Evidence for an overlapping role of clock and npas2 transcription factors in liver circadian oscillators

The mechanisms underlying the circadian control of gene expression in peripheral tissues, and influencing many biological pathways, are poorly defined. Factor VII (FVII), the protease triggering blood coagulation, represents a valuable model to address this issue in liver since its plasma levels oscillate in a circadian manner and its promoter contains E-boxes, putative DNA-binding sites for CLOCK:BMAL1 and NPAS2:BMAL1 heterodimers and hallmarks of circadian regulation. Peaks of FVII mRNA levels in liver of wild type mice preceded those in plasma, to indicate a transcriptional regulation, and were abolished in Clock-/-;Npas2-/- mice, thus demonstrating a role for CLOCK and NPAS2 circadian transcription factors. The investigation in Npas2-/- and ClockD19/D19 mice, which express functionally defective heterodimers, revealed robust rhythms of FVII expression in both animal models, suggesting a redundant role for NPAS2 and CLOCK. The molecular bases of these observations were established through reporter gene assays.
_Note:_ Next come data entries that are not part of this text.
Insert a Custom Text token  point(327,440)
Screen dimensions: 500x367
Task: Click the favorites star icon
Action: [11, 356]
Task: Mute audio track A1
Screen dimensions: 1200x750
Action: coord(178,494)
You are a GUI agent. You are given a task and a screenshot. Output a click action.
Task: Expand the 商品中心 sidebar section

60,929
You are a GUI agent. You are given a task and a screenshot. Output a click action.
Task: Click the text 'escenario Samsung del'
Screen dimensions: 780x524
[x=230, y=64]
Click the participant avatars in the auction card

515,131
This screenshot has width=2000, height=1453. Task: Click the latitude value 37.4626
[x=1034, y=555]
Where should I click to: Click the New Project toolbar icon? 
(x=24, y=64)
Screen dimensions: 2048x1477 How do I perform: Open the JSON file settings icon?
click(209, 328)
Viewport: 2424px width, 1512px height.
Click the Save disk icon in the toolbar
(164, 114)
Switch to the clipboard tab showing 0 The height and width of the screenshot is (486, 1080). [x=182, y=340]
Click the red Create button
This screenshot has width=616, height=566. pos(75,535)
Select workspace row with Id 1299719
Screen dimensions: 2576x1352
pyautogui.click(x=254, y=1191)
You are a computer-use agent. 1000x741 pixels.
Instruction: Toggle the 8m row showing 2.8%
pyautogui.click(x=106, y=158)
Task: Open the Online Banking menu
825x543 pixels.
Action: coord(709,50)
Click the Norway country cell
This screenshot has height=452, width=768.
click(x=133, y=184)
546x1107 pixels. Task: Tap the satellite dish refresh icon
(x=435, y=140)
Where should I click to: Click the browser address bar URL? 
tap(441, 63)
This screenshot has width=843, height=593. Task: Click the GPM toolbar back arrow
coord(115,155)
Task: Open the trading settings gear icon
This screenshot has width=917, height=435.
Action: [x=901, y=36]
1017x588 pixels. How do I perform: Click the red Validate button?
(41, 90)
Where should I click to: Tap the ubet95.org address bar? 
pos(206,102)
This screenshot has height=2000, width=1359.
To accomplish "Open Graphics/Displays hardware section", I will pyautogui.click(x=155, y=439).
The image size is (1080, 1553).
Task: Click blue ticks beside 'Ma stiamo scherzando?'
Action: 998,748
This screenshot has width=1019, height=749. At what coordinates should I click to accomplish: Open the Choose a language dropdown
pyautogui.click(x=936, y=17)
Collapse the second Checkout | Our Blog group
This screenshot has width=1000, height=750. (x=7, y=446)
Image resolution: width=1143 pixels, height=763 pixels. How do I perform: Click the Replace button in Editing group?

FVII transactivation activity of the NPAS2:BMAL1 and CLOCK:BMAL1 heterodimers resulted to be i) comparable (4-fold increase), ii) dampened by the negative circadian regulators PER2 and CRY1, and iii) abolished upon E-box mutagenesis. Our data provide the first evidence in peripheral oscillators for an overlapping role of CLOCK and NPAS2 in the regulation of circadian controlled genes.